Rumah terdekat berjarak sekitar 70 meter, tetapi penghuninya nenek tua yang tuli. Jadi percuma si bayi menangis makin keras akibat kedinginan, juga kelaparan. Toh tidak ada yang mendengar, kecuali nanti kalau ada orang yang masuk ke tanah kosong itu untuk berbuat mesum, atau sekadar mencari tempat sunyi untuk merenung.
Mendung bergelayut di langit sana. Hawa makin dingin dan si bayi tidak tahan. Walaupun kain gorden warna krem itu, yang tampak usang, membalutnya rapi dari leher hingga ujung jemari kaki, tetap saja bayi itu menjerit-jerit. Mungkin tidak tahan oleh bau jejalan sampah. Atau tidak tahan ingin pergi mencari tempat baru yang hangat entah di mana. Atau tidak tahan ingin bertemu sang ibu dan membuat perhitungan karena ibunya kejam dan tega.
Tapi bayi itu tetap di sana, berbaring dengan balutan kain gorden warna krem tanpa bisa ke mana-mana, karena dia cuma bayi. Dia cuma bisa menangis dan bergetar-getar sehingga pecinta bayi dipastikan mengutuk perbuatan orangtua yang membuang anak kandungnya seperti ini.
Sayangnya di sini tak ada pecinta bayi.

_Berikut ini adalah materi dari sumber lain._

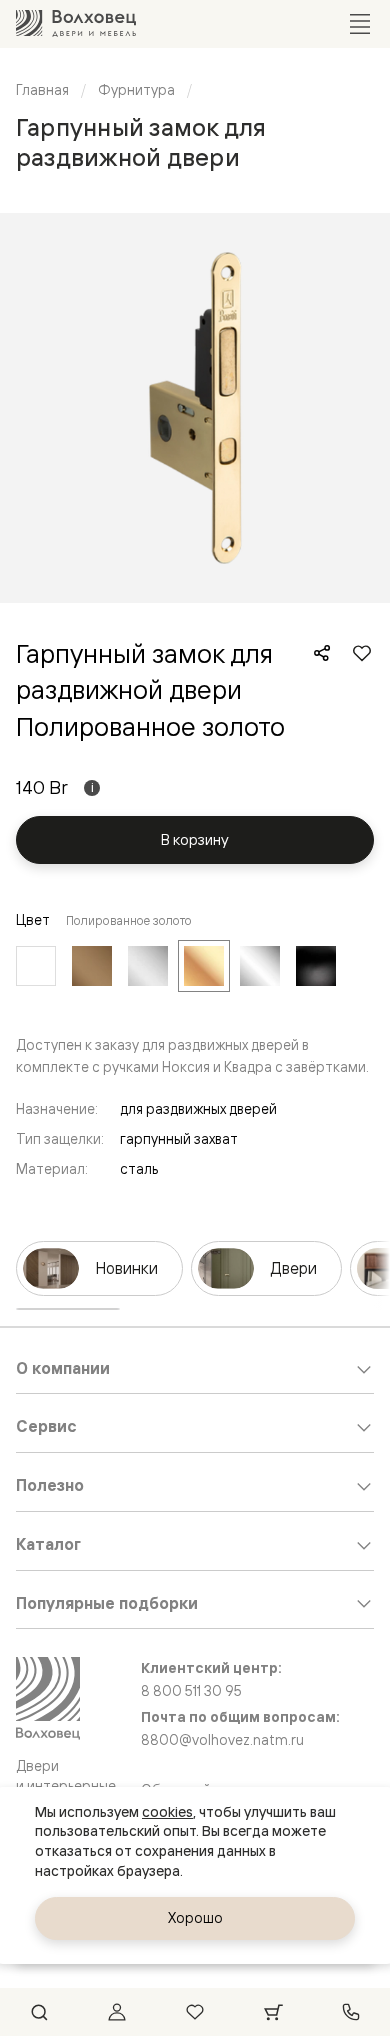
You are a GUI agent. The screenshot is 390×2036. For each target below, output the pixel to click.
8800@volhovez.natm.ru (222, 1740)
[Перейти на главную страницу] (76, 23)
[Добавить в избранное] (362, 653)
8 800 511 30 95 (191, 1691)
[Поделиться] (322, 653)
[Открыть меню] (360, 24)
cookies (167, 1812)
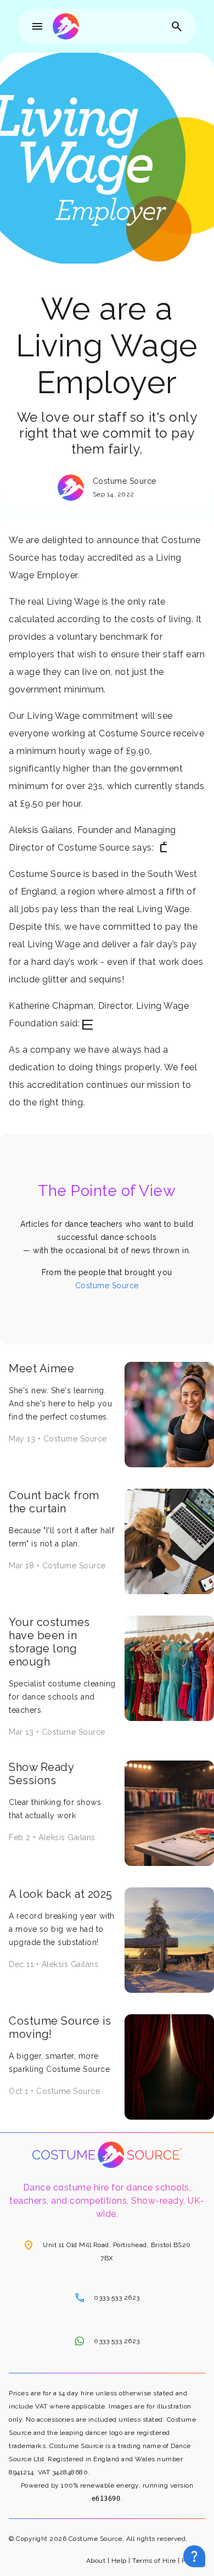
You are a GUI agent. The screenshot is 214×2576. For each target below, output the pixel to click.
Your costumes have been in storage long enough (49, 1642)
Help (119, 2560)
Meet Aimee (41, 1368)
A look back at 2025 (60, 1894)
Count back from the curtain (54, 1502)
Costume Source (107, 1285)
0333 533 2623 (107, 2297)
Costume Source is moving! (60, 2027)
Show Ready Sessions (41, 1774)
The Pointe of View (107, 1191)
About (96, 2560)
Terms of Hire (154, 2560)
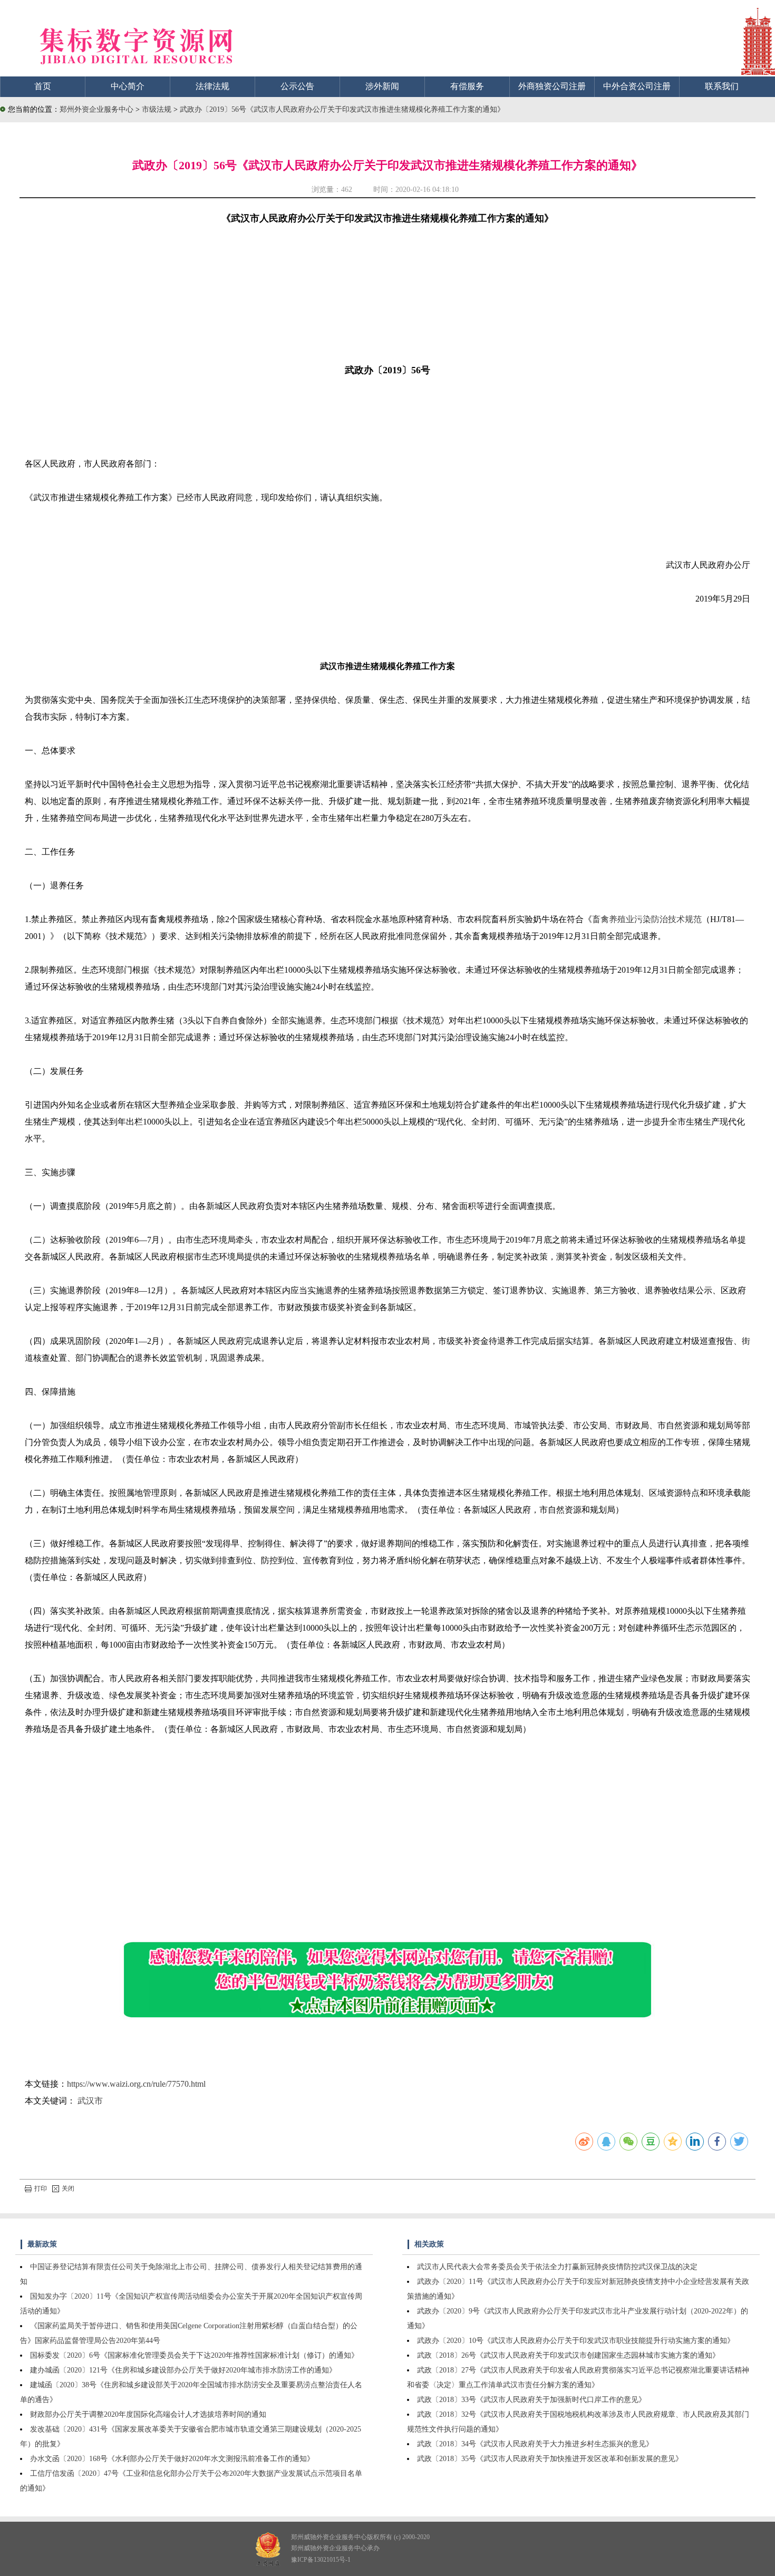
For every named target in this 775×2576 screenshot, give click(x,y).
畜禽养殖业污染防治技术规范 (647, 919)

Adanya rimbun pohon-pohon bambu dan pagar berkawat duri, serta tumpukan sampah yang baunya busuk minta ampun. Sang bayi terus menangis, meski lelah, lapar, kesal, bingung, heran, dan mungkin bertanya-tanya tempat busuk macam apa ini?
Ketika mendung menebal, angin berembus dari satu arah. Daun-daun bambu luruh, puncak pohon doyong ke satu sisi dan berkibar bagai wanita raksasa berrambut keriting mengerikan. Andai pepohonan bambu itu wanita, meski raksasa, jauh lebih baik karena akan ada yang menenangkan si bayi atau meninabobokan, juga menyuapinya buah pisang yang pohonnya tumbuh tidak jauh dari tanah kosong agar si bayi berhenti menangis.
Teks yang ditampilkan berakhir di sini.